◆ REQUIRED WORK ◆
Quote the integrated passive device passage word for word, beginning at "An integrated passive device (IPD)" and stopping after "of the IPD.".

◆ EXTRACT TO READ ◆
****************************************

An integrated passive device (IPD) comprises a first and second stacked capacitors, each including a conductive substrate having a front side and a back side, a front dielectric layer on the front side of the conductive substrate, a back dielectric layer on the back side of the conductive substrate, a front conductive polymer layer on the front dielectric layer, and a back conductive polymer layer on the back dielectric layer. The IPD may comprise a first metal contact electrically connected to one or both of the conductive substrates of the first and second capacitors and a second metal contact electrically isolated from the first metal contact and electrically connected to the front and back conductive polymer layers of the first and second capacitors. The IPD may comprise a passthrough electrical connection between front and back outer surfaces of the IPD.

Claims

exact text as granted — not AI-modified
What is claimed is: 
     
         1 . An integrated passive device comprising:
 a first capacitor including a conductive substrate having a front side and a back side, a front dielectric layer on the front side of the conductive substrate, a back dielectric layer on the back side of the conductive substrate, a front conductive polymer layer on the front dielectric layer, and a back conductive polymer layer on the back dielectric layer;   a second capacitor stacked on the first capacitor, the second capacitor including a conductive substrate having a front side and a back side, a front dielectric layer on the front side of the conductive substrate, a back dielectric layer on the back side of the conductive substrate, a front conductive polymer layer on the front dielectric layer, and a back conductive polymer layer on the back dielectric layer;   a first metal contact electrically connected to one or both of the conductive substrates of the first and second capacitors;   a second metal contact electrically isolated from the first metal contact and electrically connected to the front and back conductive polymer layers of the first and second capacitors; and   a passthrough electrical connection between a front outer surface of the integrated passive device and a back outer surface of the integrated passive device opposite the front outer surface.   
     
     
         2 . The integrated passive device of  claim 1 , wherein the first and second capacitors are bonded together by a conductive foil. 
     
     
         3 . The integrated passive device of  claim 2 , wherein
 the first capacitor further includes a front metallization layer arranged to promote electrical conductivity between the front conductive polymer layer of the first capacitor and the second metal contact,   the first capacitor further includes a back metallization layer arranged to promote electrical conductivity between the back conductive polymer layer of the first capacitor and the second metal contact,   the second capacitor further includes a front metallization layer arranged to promote electrical conductivity between the front conductive polymer layer of the second capacitor and the second metal contact,   the second capacitor further includes a back metallization layer arranged to promote electrical conductivity between the back conductive polymer layer of the second capacitor and the second metal contact, and   the conductive foil is arranged to bond the front metallization layer of the first capacitor to the back metallization layer of the second capacitor.

****************************************

◆ DATA RECORDS ◆
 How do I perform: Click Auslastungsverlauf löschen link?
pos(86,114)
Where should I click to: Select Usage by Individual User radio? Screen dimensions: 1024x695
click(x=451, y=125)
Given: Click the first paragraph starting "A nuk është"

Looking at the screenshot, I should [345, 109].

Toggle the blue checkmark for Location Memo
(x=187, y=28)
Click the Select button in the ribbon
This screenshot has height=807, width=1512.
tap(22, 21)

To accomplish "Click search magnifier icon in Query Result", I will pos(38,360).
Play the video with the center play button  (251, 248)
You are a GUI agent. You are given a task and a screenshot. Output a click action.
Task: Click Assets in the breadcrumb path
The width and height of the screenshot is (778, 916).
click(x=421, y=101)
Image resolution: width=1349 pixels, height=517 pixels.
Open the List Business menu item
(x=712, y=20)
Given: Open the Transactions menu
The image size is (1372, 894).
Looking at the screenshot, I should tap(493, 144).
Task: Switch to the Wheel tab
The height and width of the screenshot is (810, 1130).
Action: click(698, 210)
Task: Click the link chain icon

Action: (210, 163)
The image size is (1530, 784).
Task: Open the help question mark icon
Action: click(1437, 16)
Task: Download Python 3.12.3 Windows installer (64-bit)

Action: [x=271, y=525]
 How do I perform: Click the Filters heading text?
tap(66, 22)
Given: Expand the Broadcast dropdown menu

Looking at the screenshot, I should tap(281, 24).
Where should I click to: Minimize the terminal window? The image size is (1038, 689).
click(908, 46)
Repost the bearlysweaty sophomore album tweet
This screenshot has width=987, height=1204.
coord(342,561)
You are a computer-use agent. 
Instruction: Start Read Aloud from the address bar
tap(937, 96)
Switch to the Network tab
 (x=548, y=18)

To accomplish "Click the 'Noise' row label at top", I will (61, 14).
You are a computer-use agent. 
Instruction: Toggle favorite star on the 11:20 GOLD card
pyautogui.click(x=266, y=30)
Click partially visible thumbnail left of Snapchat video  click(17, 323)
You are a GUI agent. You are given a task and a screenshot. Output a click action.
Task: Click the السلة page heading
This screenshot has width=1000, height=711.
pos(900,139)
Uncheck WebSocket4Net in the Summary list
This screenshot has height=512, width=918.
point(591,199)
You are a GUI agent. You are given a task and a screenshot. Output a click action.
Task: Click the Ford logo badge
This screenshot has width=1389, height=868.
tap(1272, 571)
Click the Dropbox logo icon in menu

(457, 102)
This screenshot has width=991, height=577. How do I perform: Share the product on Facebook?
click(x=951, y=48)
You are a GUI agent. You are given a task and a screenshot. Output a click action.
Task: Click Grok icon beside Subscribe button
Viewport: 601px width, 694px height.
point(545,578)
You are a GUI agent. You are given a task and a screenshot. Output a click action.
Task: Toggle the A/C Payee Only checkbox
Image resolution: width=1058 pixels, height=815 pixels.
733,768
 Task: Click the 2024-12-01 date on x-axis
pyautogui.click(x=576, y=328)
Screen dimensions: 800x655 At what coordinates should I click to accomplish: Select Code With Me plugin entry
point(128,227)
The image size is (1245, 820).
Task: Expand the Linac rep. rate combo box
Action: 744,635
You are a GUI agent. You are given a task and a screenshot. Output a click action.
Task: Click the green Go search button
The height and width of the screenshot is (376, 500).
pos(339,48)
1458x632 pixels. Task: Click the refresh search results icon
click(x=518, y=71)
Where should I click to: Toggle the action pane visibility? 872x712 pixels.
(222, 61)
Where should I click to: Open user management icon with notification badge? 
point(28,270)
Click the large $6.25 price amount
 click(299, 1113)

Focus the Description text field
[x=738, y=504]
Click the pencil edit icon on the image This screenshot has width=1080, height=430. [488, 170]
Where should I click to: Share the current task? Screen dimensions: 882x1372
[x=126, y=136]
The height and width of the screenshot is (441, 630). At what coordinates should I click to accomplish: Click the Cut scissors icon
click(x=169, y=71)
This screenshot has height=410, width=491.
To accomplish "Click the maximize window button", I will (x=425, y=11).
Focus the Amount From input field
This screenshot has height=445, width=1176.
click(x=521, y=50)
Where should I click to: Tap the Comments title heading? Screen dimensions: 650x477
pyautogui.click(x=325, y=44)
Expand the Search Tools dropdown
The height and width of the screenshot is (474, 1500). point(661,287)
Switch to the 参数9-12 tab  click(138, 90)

****************************************

◆ SOLUTION TO THE PROBLEM ◆
An integrated passive device (IPD) comprises a first and second stacked capacitors, each including a conductive substrate having a front side and a back side, a front dielectric layer on the front side of the conductive substrate, a back dielectric layer on the back side of the conductive substrate, a front conductive polymer layer on the front dielectric layer, and a back conductive polymer layer on the back dielectric layer. The IPD may comprise a first metal contact electrically connected to one or both of the conductive substrates of the first and second capacitors and a second metal contact electrically isolated from the first metal contact and electrically connected to the front and back conductive polymer layers of the first and second capacitors. The IPD may comprise a passthrough electrical connection between front and back outer surfaces of the IPD.